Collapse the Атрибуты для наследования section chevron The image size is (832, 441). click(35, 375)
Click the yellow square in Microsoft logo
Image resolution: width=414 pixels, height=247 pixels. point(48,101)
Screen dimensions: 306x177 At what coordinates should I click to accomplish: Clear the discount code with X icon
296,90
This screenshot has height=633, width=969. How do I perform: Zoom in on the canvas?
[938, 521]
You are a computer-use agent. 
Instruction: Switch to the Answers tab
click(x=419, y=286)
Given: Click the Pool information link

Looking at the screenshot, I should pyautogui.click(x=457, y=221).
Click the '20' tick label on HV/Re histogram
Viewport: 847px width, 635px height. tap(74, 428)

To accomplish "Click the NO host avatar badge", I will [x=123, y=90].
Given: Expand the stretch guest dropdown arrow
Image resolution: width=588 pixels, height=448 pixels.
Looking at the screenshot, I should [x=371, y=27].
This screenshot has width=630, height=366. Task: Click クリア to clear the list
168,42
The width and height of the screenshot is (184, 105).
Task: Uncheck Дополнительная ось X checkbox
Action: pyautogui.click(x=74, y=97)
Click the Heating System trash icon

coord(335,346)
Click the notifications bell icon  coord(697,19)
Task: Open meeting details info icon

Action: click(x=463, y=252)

------------------------------

• **WHAT TO DO**:
The reply is to be an exact copy of the listing.

• **PROBLEM SOLUTION**:
Collapse the Атрибуты для наследования section chevron The image size is (832, 441). click(35, 375)
Click the yellow square in Microsoft logo
Image resolution: width=414 pixels, height=247 pixels. point(48,101)
Screen dimensions: 306x177 At what coordinates should I click to accomplish: Clear the discount code with X icon
296,90
This screenshot has height=633, width=969. How do I perform: Zoom in on the canvas?
[938, 521]
You are a computer-use agent. 
Instruction: Switch to the Answers tab
click(x=419, y=286)
Given: Click the Pool information link

Looking at the screenshot, I should pyautogui.click(x=457, y=221).
Click the '20' tick label on HV/Re histogram
Viewport: 847px width, 635px height. tap(74, 428)

To accomplish "Click the NO host avatar badge", I will [x=123, y=90].
Given: Expand the stretch guest dropdown arrow
Image resolution: width=588 pixels, height=448 pixels.
Looking at the screenshot, I should [x=371, y=27].
This screenshot has width=630, height=366. Task: Click クリア to clear the list
168,42
The width and height of the screenshot is (184, 105).
Task: Uncheck Дополнительная ось X checkbox
Action: pyautogui.click(x=74, y=97)
Click the Heating System trash icon

coord(335,346)
Click the notifications bell icon  coord(697,19)
Task: Open meeting details info icon

Action: click(x=463, y=252)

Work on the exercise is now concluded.